Task material:
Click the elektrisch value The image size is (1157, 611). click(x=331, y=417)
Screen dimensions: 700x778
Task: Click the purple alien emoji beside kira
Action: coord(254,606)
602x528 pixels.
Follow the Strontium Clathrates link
--
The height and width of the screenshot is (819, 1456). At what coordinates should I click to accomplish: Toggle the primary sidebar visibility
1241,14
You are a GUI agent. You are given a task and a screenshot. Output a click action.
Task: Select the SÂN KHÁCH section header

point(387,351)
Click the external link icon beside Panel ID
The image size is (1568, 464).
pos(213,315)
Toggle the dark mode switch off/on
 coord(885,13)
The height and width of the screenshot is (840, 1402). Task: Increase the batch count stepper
---
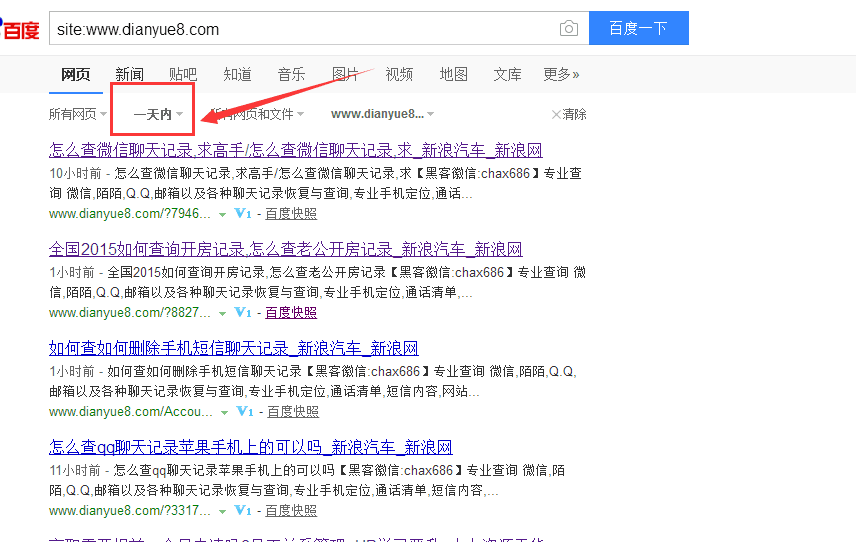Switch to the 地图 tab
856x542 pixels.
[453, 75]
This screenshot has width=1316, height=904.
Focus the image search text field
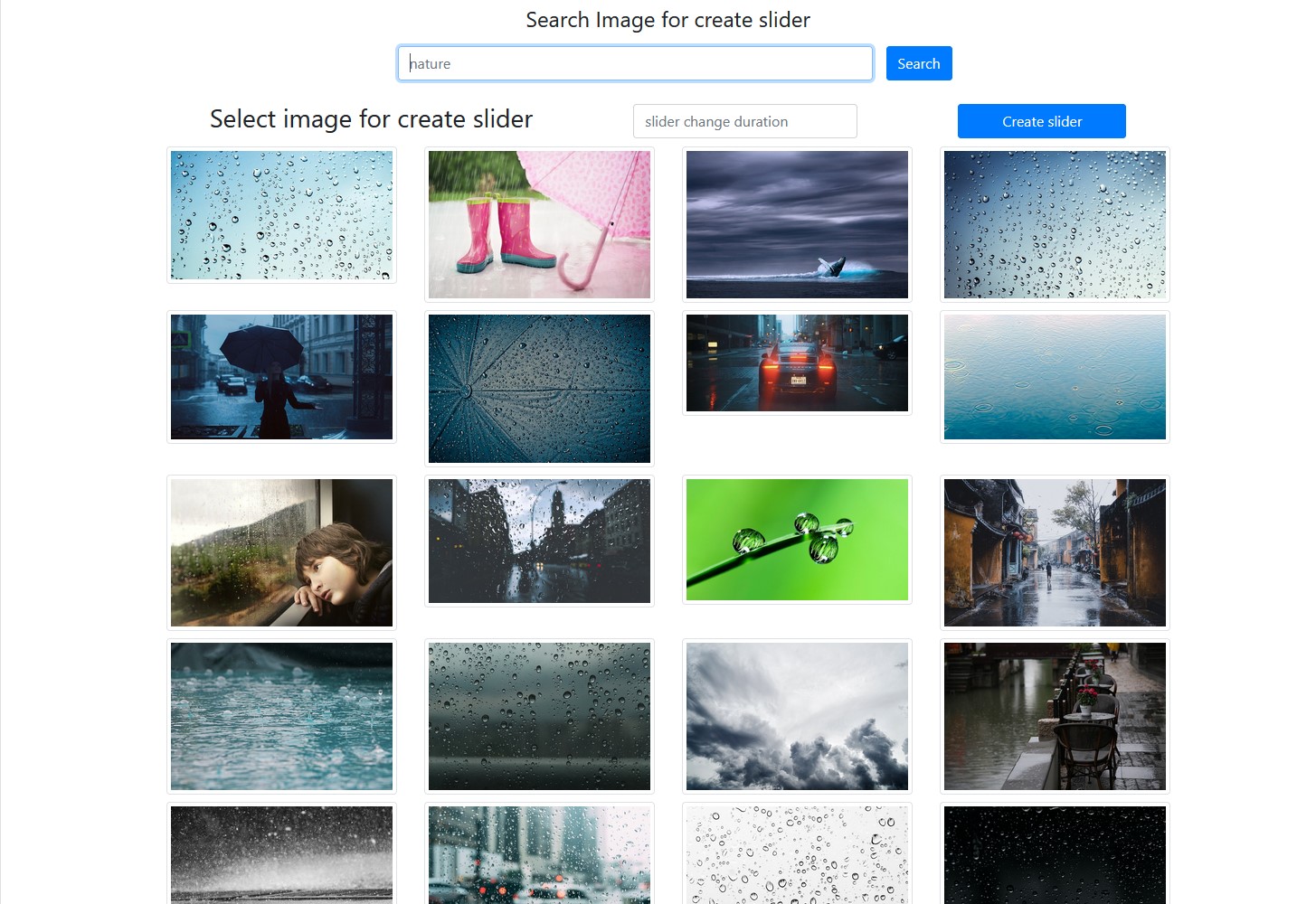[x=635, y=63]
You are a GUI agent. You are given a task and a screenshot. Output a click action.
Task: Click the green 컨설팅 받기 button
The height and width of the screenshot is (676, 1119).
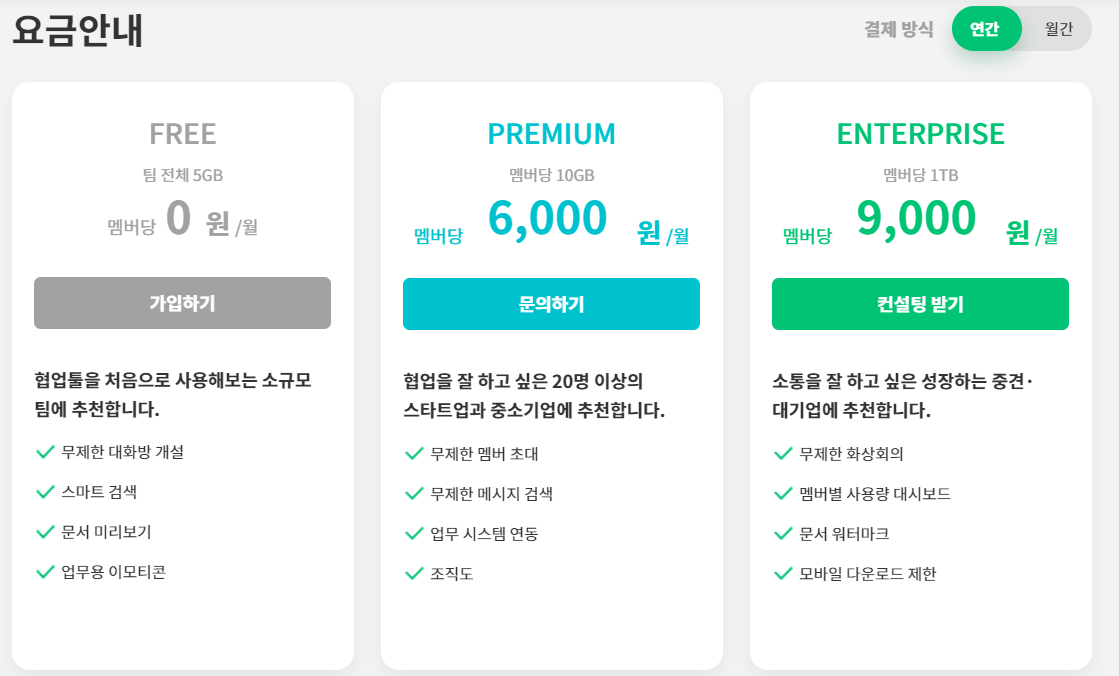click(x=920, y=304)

What to produce:
Rewrite the material between the lines holding "Click the elektrisch" and "Follow the Strontium Clathrates link", inclusive, swapping "value" for "label" and leaving everything else unchanged.

Expected answer:
Click the elektrisch label The image size is (1157, 611). click(x=331, y=417)
Screen dimensions: 700x778
Task: Click the purple alien emoji beside kira
Action: coord(254,606)
602x528 pixels.
Follow the Strontium Clathrates link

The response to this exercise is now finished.